As for F&F, they were supposed to offer a base to the industry. Either there should be no government involvement, or government involvement with strict regulation to protect the taxpayers.
Do you have any cites about people saying F&F competing unfairly had anything to do with the meltdown? I am aware that there were people upset about the lower rates being offered due to the backing of the government, and that had some merit when they started buying loans that didn’t meet their previous standards.

The reduction in capital requirements was a problem. However, the change in jumbo mortgages wasn’t done for that reason at all. F&F were meant to help the average home buyer, not the buyer of mansions, so the limit was reasonable. However, where I live the average sale price of even a moderate house was in jumbo territory, so lack of access to these mortgages was a real problem. You can’t blame them for the increase, that happened before the increase in the cap.

BTW, the foreclosure notices I’ve seen are mostly on the low end, so it doesn’t seem that many purchasers of houses affected by this have gotten into trouble - not yet, anyway.

Thanks. My post wasn’t to any one person in particular, but rather to all those posts that think government influence in the market is typically a beneficial thing.

Taxes and wealth transfers are probably the only things that the government can do best to affect the economy. Everything else distorts prices, creates perverse incentives, and supply shocks and less inflation.

It’s possible to regulate without influencing too much. For example, here in Florida at the height of the housing bubble, we had thousands of felons working in real estate, mostly as mortgage brokers. Regulating (and enforcing) who could work in this industry would have likely saved billions of dollars, while adding relatively little cost to the price of a home purchase. What a surprise that high dollar transactions and a boom market would attract criminals!

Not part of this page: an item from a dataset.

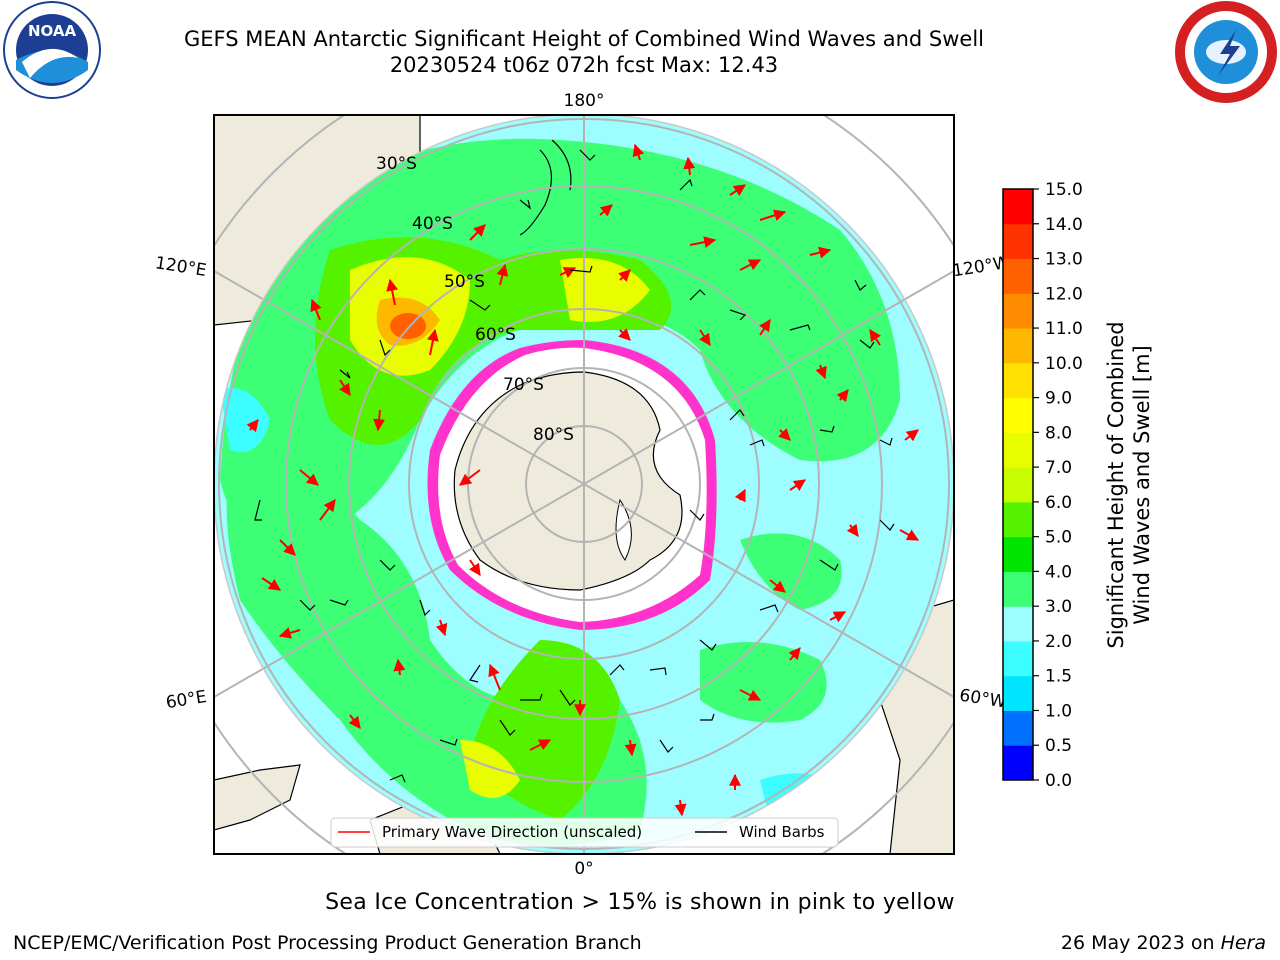  I want to click on colorbar-tick-label: 15.0, so click(1064, 190).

Not all government influence is bad (nor is it all good).

Jeez, this thread has gone off the rails!

My OP was intended to ask if the Reagan-era mantra of Government = Ruination of America that Sarah Palin has been spouting (long before the latest Wall Street crisis) was resonating with today’s GOPers? The cry sounded so old and, well… dated… to me.

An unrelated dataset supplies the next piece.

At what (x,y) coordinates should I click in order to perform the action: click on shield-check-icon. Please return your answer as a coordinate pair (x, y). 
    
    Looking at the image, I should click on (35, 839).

It would be great if we could get back to the original question. Thanks.

Well, didn’t the discussion kinda answer your question? I’m not a Republican, but I am a McCain supporter, and it certainly resonates with me. It doesn’t sound old and dated, it sounds like the values we should be returning to, in other words good change rather than bad change.

What he said.

Wasilla, Alaska is an incorporated city that gets millions in tax revenue from strip malls, but city government is very small. For example, they have only very basic, and extremely permissive zoning and subdivision regulations (I’ve seen them). Building permits or inspections aren’t required for any construction in the city. Everything I could find said that Wasilla is an ugly hole of a town, and the residents actually like it that way, because residents prefer gub’mint staying the hell out of their way rather than having fancy-dancy regulations that might result in an attractive, livable community.

In my experience, communities that are very liberal or very conservative usually have strict zoning regulations. Those that are politically conservative, but blue-collar, usually look like hell; zoning may be in place, but it’s permissive and ineffective, and quite unpopular.

I wasn’t particularly talking about the current banking difficulties, rather talking in general terms, but this seems a particularly naive approach to take, in the modern world. The UK’s banking system is feeling the full force of the current American trouble, with huge banks like HBOS having 40% of their share value wiped away in a single day, despite the UK having no equivalent of FDMA or FNMA. Absent mandating that every government in the world refrains from interfering in their internal markets, how does your approach help deal with outside pressure, like is currently being seen in the UK?